Idris v. City of Chicago, 552 F.3d 564, 566 (7th Cir. 2009) (finding that a $90 fine for a traffic infraction, which constituted a property interest, is too modest to implicate a fundamental right).

¶ 46 Schmidt argues that Collinsville infringed upon his constitutional right as follows: “The amount chosen for the fee in this case lacks any reasonableness whatsoever, and the City has failed

to establish reasonableness.” Again, he contends that the $500 fee charged was solely for the costs incurred by Collinsville in presenting him with the receipt.

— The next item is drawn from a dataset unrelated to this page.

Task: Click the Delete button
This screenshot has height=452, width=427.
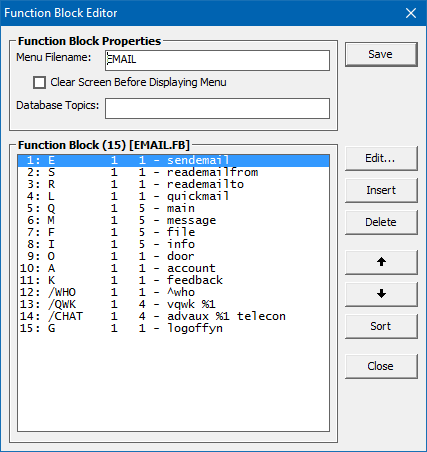Action: pyautogui.click(x=381, y=222)
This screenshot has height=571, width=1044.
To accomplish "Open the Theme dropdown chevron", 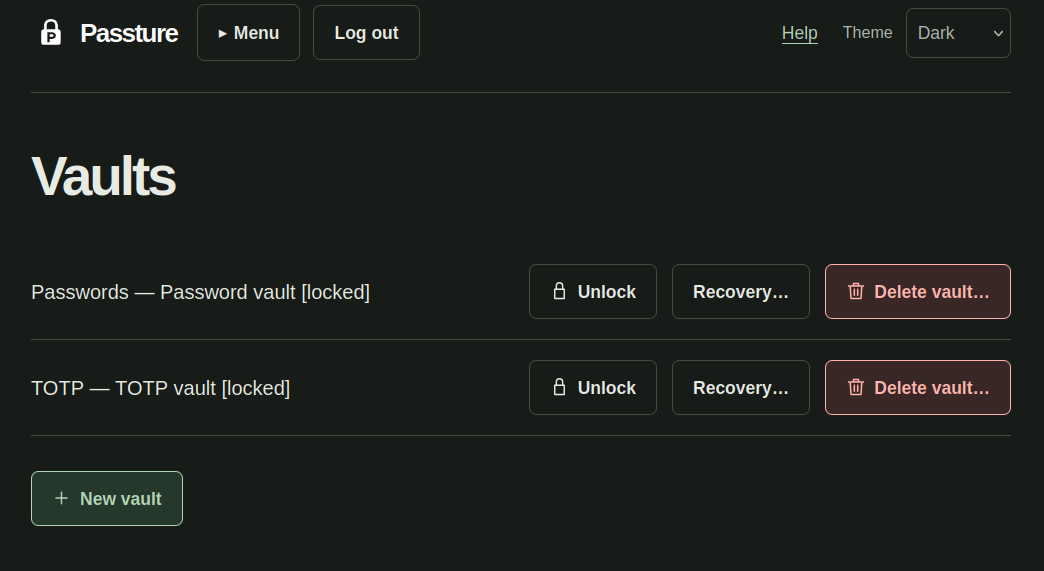I will pos(998,33).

¶ 47 The trial court concluded that Schmidt failed to establish that Collinsville implicated a fundamental right because the challenge involved only the deprivation of a property interest. Idris, 552 F.3d at 566. A valid substantive due process claim necessarily requires a plaintiff to “allege that the decision was arbitrary and irrational and must show either a separate constitutional violation or the inadequacy of state law remedies.” PBM Stone, Inc. v. Palzer, 251 Ill. App. 3d 390, 394-95 (1993). “[W]hen a substantive due-process challenge involves only the deprivation of a property interest, a plaintiff must show ‘either the inadequacy of state law remedies or an independent constitutional violation’ before the court will even engage in this deferential rational- basis review.” Lee v. City of Chicago, 330 F.3d 456, 467 (7th Cir. 2003). “[I]n cases where the plaintiff complains that he has been unreasonably deprived of a state-created property interest, without alleging a violation of some other substantive constitutional right or that the available state remedies are inadequate, the plaintiff has not stated a substantive due process claim.” (Internal quotation marks omitted.) New Burnham Prairie Homes, Inc. v. Village of Burnham, 910 F.2d 1474, 1481 (7th Cir. 1990).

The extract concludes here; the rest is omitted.